Parts of the exercise ->
1 > How would you say this sentence from the passage on Robert Motherwell in Spanish: "He was also known for his critical writings on subjects including Surrealism and Piet Mondrian."?
2 > Does each statement agree with the passage on Robert Motherwell? Answer yes or no for each, quoting the deciding words. (a) Motherwell earned a philosophy degree from Stanford. (b) Motherwell was born in Seattle. (c) The thesis Motherwell wrote in Europe survived his return to America.
3 > Can you carry the biography of Robert Motherwell forward from its last sentence?
>> begin Passage given
Producing an extensive body of abstract paintings, drawings, collages and prints between the 1930s and late-1980s, American artist Robert Motherwell was one of the leading figures of the Abstract Expressionist movement, alongside the likes of Jackson Pollock and Mark Rothko. He was also known for his critical writings on subjects including Surrealism and Piet Mondrian.
Born in 1915 to a wealthy family in Aberdeen, Washington, Motherwell initially studied art at the Otis Art Institute. Later, he attended Stanford University where he graduated with a Bachelor of Arts degree in philosophy. His aspirations to become an artist were stirred on a year-long European excursion during his graduate studies at Harvard in 1938. (While he wrote his thesis in Europe, it was later lost on his trip back to America.) Inspired by French Modernist painters in Paris, he began his career as an artist there and held his first show at the Raymond Duncan Gallery in 1939.
>> end Passage given
>> begin Extracted material
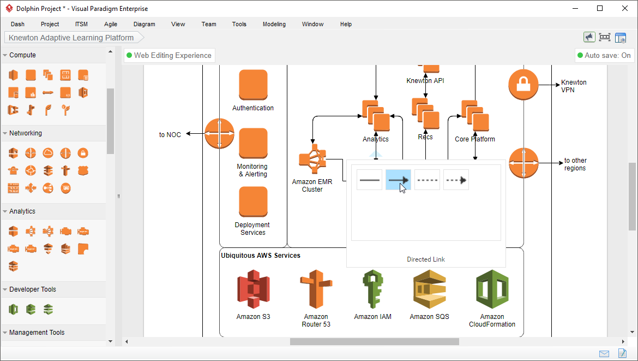Click the horizontal scrollbar at the bottom
638x361 pixels.
(x=375, y=341)
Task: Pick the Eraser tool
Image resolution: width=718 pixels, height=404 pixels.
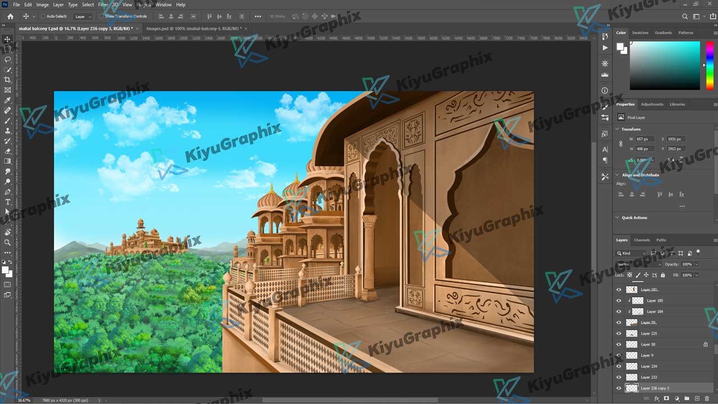Action: click(8, 151)
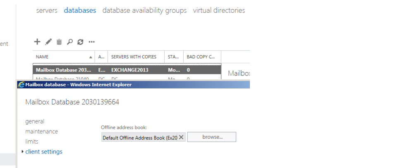Screen dimensions: 398x168
Task: Click the edit pencil icon
Action: [48, 42]
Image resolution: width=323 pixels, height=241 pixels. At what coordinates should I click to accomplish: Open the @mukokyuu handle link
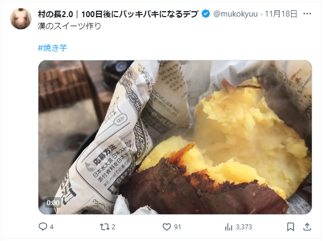click(x=235, y=14)
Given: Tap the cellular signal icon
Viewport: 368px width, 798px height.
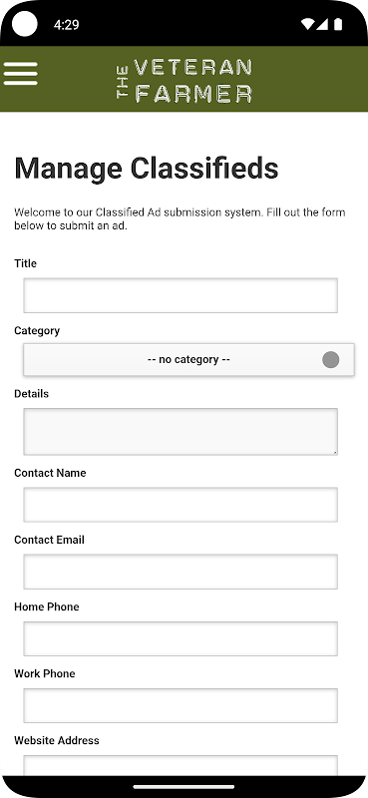Looking at the screenshot, I should (x=322, y=24).
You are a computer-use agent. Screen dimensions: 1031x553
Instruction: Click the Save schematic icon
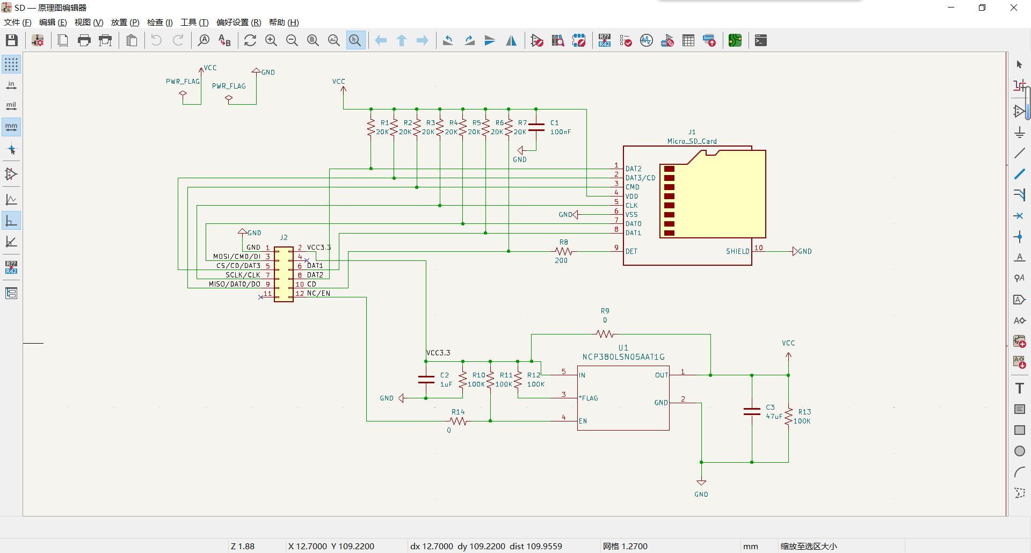pyautogui.click(x=12, y=40)
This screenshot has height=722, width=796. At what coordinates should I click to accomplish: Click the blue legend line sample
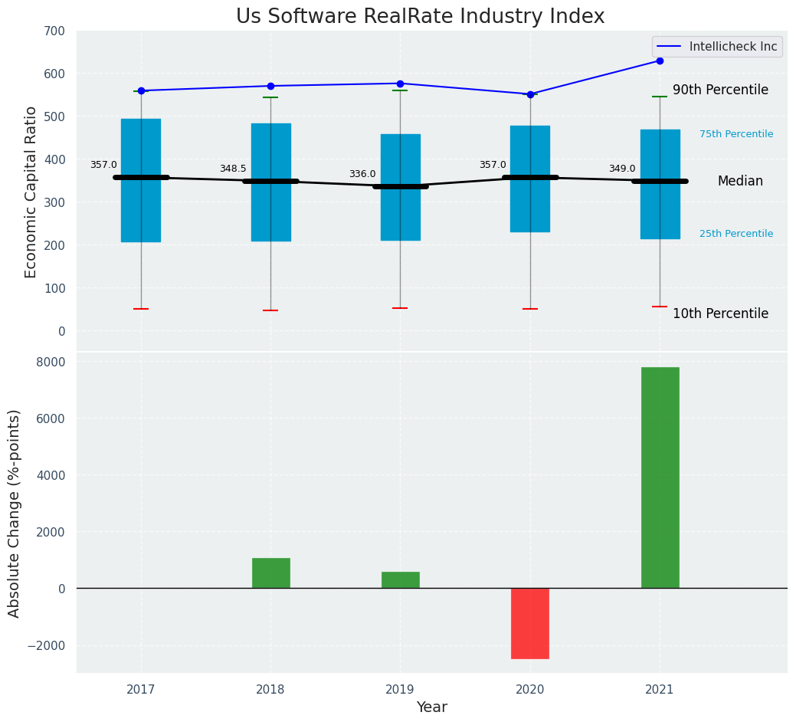pyautogui.click(x=670, y=47)
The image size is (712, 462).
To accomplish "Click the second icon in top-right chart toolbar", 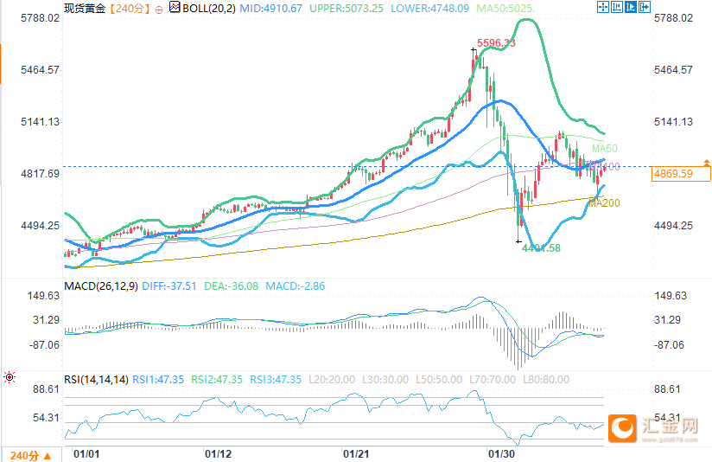I will point(616,8).
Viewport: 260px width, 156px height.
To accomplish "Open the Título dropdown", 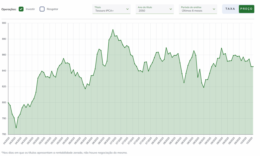I will 111,9.
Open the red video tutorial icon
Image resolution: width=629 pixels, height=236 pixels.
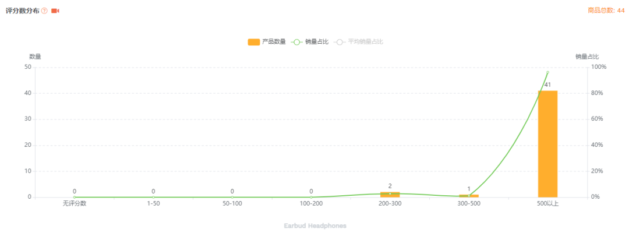[55, 11]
>> end Extracted material
Expected responses ->
1 > También fue conocido por sus escritos críticos sobre temas entre los que se incluyen el surrealismo y Piet Mondrian.

2 >
(a) Yes: "he attended Stanford University where he graduated with a Bachelor of Arts degree in philosophy"
(b) No: "Born in 1915 to a wealthy family in Aberdeen, Washington"
(c) No: "it was later lost on his trip back to America"

3 >
Motherwell arrived in Europe when the Spanish Civil War was reaching its bloody conclusion. This lost political cause left a strong impression on Motherwell; in 1948, he began his long-running, iconic 'Elegy to the Spanish Republic' series. In this series of hundreds of paintings produced between 1948 up until the artist's death in 1991, most canvases share the same abstract motif: oval black shapes trapped between black, vertical rectangular bars that rhythmically divide a white canvas—a metaphor for life, death, heroism and resistance.
Upon moving to New York in 1940, Motherwell studied art history—at his father's behest—at Columbia University under art historian Meyer Schapiro. In 1941, he began to meet various European Surrealists living in exile in New York including Roberto Matta. This exposure to Surrealist concepts of expressing subconscious through spontaneous movements had a lasting impact on his practice, and Motherwell suspended his academic studies to paint full-time.
These notions, too, had a lasting impact on the New York School clique of Abstract Expressionists, to whom Motherwell was introduced by artist William Baziotes. This pioneering group included Jackson Pollock, Mark Rothko, Barnett Newman and Clyfford Still. Abstract Expressionism was an inward-looking style that emphasized the performative act of painting and artist as subject. In 1944, Motherwell was invited to hold a solo exhibition at Peggy Guggenheim's Art of This Century gallery in New York. This was a career-making moment for Motherwell, as it had been for Pollock and Baziotes before him.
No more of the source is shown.